On September 2, 2021, KTVA resumed broadcasting as an affiliate of Rewind TV. In October 2024, GCI filed to sell the station to Alaska Public Media, operator of Anchorage PBS station KAKM. The sale was completed on February 18, 2025. Alaska Public Media runs KTVA as a straight repeater of KAKM. Management cited GCI's plans to shut down its cable television systems in 2025, potentially increasing dependence on broadcast TV in the area. KTVA's centrally located tower provides better coverage of Anchorage than the more distant and partially terrain shielded Knik TV Mast; Alaska Public Media estimated 86,000 households in Anchorage would see an improved signal.

==News operation==
KTVA broadcast 22 hours of locally produced newscasts each week (with four hours each weekday and one hour each on Saturdays and Sundays). Weekday news offerings included a one-hour morning newscast called Daybreak at 6 a.m. with an additional hour at 9 a.m. (which premiered on September 12, 2016), two half-hour evening newscasts at 5 p.m. and 10 p.m. and a one-hour newscast at 6 p.m. The station dropped its morning and weekend newscasts on April 18, 2012, but they were reinstated in December 2013. News programming was simulcast on KYES in August, subsequent to the sale of non-license assets to Gray, until the last newscasts aired on August 30, 2020.

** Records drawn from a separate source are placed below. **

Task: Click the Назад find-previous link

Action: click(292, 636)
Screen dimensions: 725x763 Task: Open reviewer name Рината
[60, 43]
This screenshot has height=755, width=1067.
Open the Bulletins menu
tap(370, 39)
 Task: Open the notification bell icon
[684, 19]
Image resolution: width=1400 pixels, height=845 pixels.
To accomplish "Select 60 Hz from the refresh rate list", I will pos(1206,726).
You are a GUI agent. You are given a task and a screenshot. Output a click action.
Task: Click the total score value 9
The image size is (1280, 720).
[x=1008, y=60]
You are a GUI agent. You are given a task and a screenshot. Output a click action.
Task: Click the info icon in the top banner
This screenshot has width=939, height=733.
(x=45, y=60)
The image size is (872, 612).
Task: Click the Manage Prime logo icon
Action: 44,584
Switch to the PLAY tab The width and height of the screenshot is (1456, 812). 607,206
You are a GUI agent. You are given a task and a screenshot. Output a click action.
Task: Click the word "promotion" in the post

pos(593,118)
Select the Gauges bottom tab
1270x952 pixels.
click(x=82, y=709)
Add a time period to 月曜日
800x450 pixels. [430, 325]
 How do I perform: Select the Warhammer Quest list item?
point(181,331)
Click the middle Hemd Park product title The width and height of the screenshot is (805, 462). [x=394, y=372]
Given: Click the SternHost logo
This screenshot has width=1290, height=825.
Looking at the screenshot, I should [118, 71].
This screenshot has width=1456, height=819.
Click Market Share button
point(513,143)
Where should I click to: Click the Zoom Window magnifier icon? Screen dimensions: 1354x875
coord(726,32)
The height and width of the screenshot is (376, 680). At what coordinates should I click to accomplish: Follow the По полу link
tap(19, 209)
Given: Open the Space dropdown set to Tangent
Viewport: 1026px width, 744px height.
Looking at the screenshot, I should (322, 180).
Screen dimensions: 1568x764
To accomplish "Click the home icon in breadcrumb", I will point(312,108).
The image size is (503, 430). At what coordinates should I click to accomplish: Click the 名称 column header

KTVA's newscast focused more on enterprise and investigative reporting, and less on crime, in contrast to its main competitor, KTUU. However, ratings remained weak and in 2018, the newscasts changed to a traditional format, with continued poor ratings until the newscast's termination.

On September 21, 2014, during the outro of a story regarding the state's November Measure 2 ballot issue, which would allow recreational use of marijuana, reporter Charlene Egbe, who used the on-air pseudonym Charlo Greene, revealed that she was the president of the medical cannabis organization Alaska Cannabis Club, which campaigned for the legalization of the drug in Alaska. She ended the outro with a profane statement, resigned on-air and walked off the set. Egbe later admitted that she did this in order to "draw attention" to the issue of legalization of marijuana. Following the incident, Bert Rudman, the station's news director, issued a formal apology. As the incident occurred after 10 p.m. local time past the FCC's safe harbor provisions, FCC action was not pursued, and a fine was not assessed. Measure 2 won voter support and was passed in the November 4 election.

==Technical information==
===Subchannels===
This station rebroadcasts the subchannels of KAKM:

Subchannels of KAKM and KTVA
| Channel |  | Res. | Short name | Programming |
| KAKM | KTVA |
| 7.1 | 11.1 | 1080i | KAKM-HD | PBS |
| 7.2 | 11.2 | 480i | Create | Create |
| 7.3 | 11.3 | KTOO360 | KTOO 360TV |
| 7.4 | 11.4 | 1080i | 24_7HD | PBS Kids |

===Analog-to-digital conversion===
KTVA shut down its analog signal, over VHF channel 11, on June 12, 2009, the official date on which full-power television stations in the United States transitioned from analog to digital broadcasts under federal mandate. The station's digital signal remained on its pre-transition UHF channel 28, using virtual channel 11.

=== Former translators ===
KTVA ran translator stations K16DO and K11RK. K16DO broadcast from along a road in Eagle River, similar to other former translator K61CB. K11RK broadcast to Homer, but had their transmitter closer to Seldovia, on the other side from Homer. K11RK shut down in 2011 and K16DO shut down in 2010.